**PROMPT**: Please report how many lines in these records contain the string "Hanya", and give nothing besides the number.

[Items from a dataset]
Start of Block

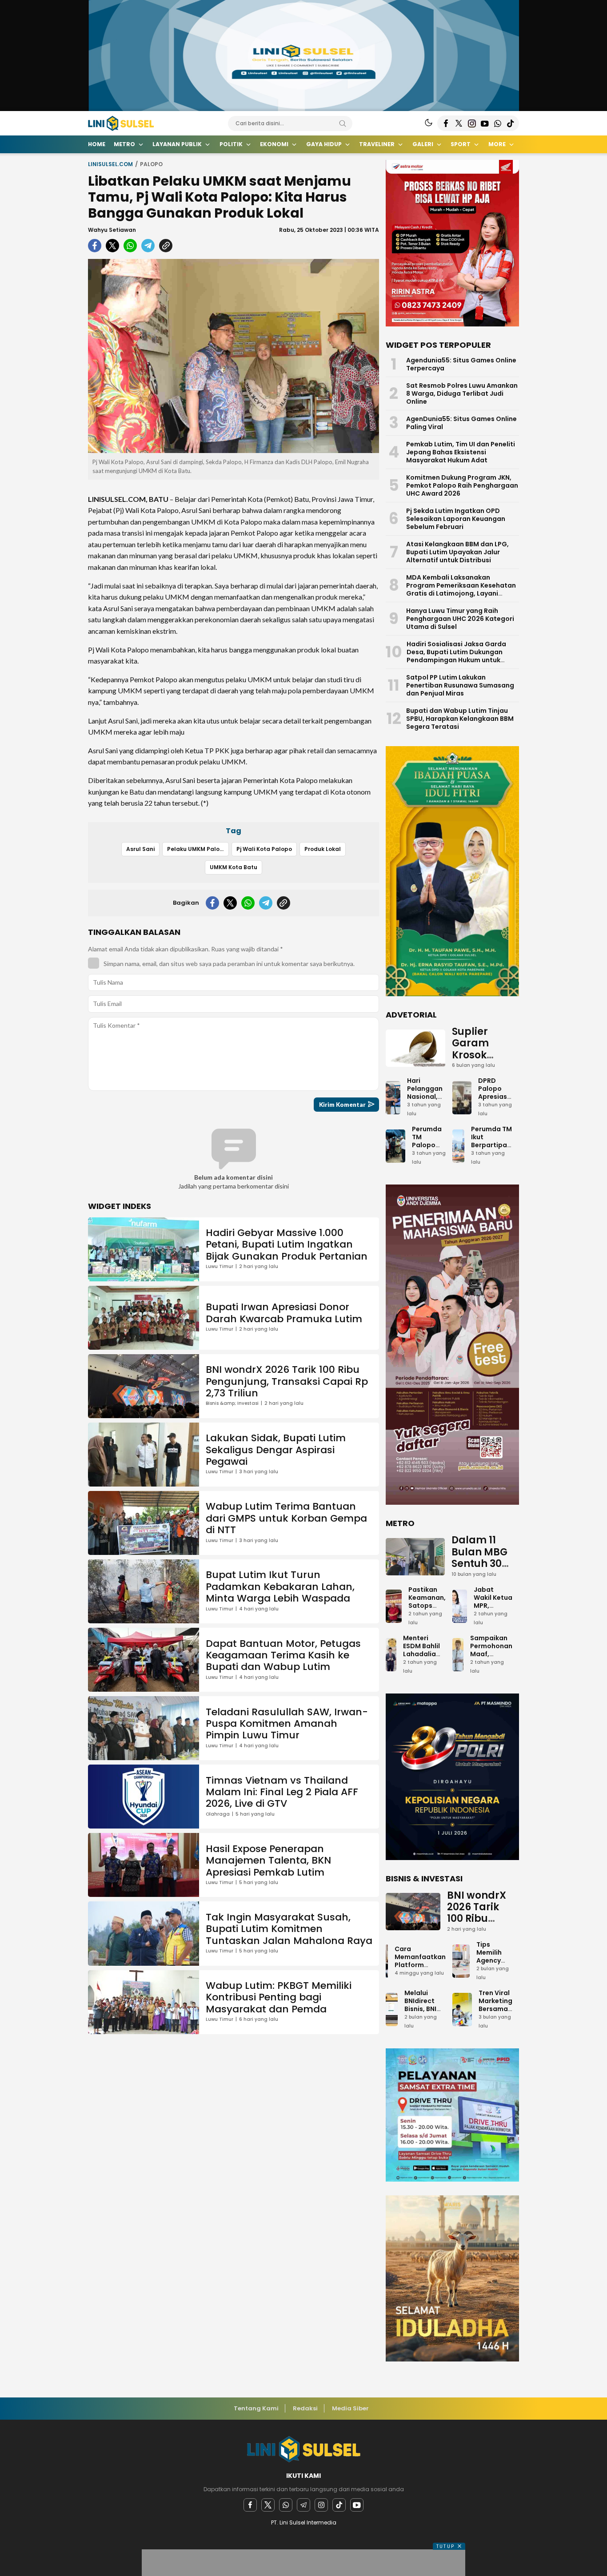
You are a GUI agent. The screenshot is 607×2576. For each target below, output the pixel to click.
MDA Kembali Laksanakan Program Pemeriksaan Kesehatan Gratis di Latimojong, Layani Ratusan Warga (461, 589)
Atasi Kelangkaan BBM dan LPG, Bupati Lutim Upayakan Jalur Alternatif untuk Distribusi (457, 552)
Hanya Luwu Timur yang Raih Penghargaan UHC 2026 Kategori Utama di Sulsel (460, 618)
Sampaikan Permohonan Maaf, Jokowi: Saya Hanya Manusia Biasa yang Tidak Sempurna (491, 1670)
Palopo (151, 164)
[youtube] (356, 2505)
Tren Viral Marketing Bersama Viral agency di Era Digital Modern (495, 2016)
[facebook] (94, 245)
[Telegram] (303, 2505)
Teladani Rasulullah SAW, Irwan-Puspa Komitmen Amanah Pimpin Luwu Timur (287, 1723)
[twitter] (112, 245)
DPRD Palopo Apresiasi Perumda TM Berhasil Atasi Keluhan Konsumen (495, 1112)
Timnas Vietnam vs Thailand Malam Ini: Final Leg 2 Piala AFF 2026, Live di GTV (282, 1792)
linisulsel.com (110, 164)
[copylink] (165, 245)
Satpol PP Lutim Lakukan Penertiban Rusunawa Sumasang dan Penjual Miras (460, 685)
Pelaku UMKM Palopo (197, 849)
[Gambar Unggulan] (233, 356)
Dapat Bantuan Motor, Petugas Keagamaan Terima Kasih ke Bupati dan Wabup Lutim (283, 1655)
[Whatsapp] (285, 2505)
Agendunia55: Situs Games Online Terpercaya (461, 364)
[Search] (342, 123)
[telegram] (148, 245)
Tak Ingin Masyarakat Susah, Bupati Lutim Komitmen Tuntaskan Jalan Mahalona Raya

End of Block

**COMPLETED TASK**: 2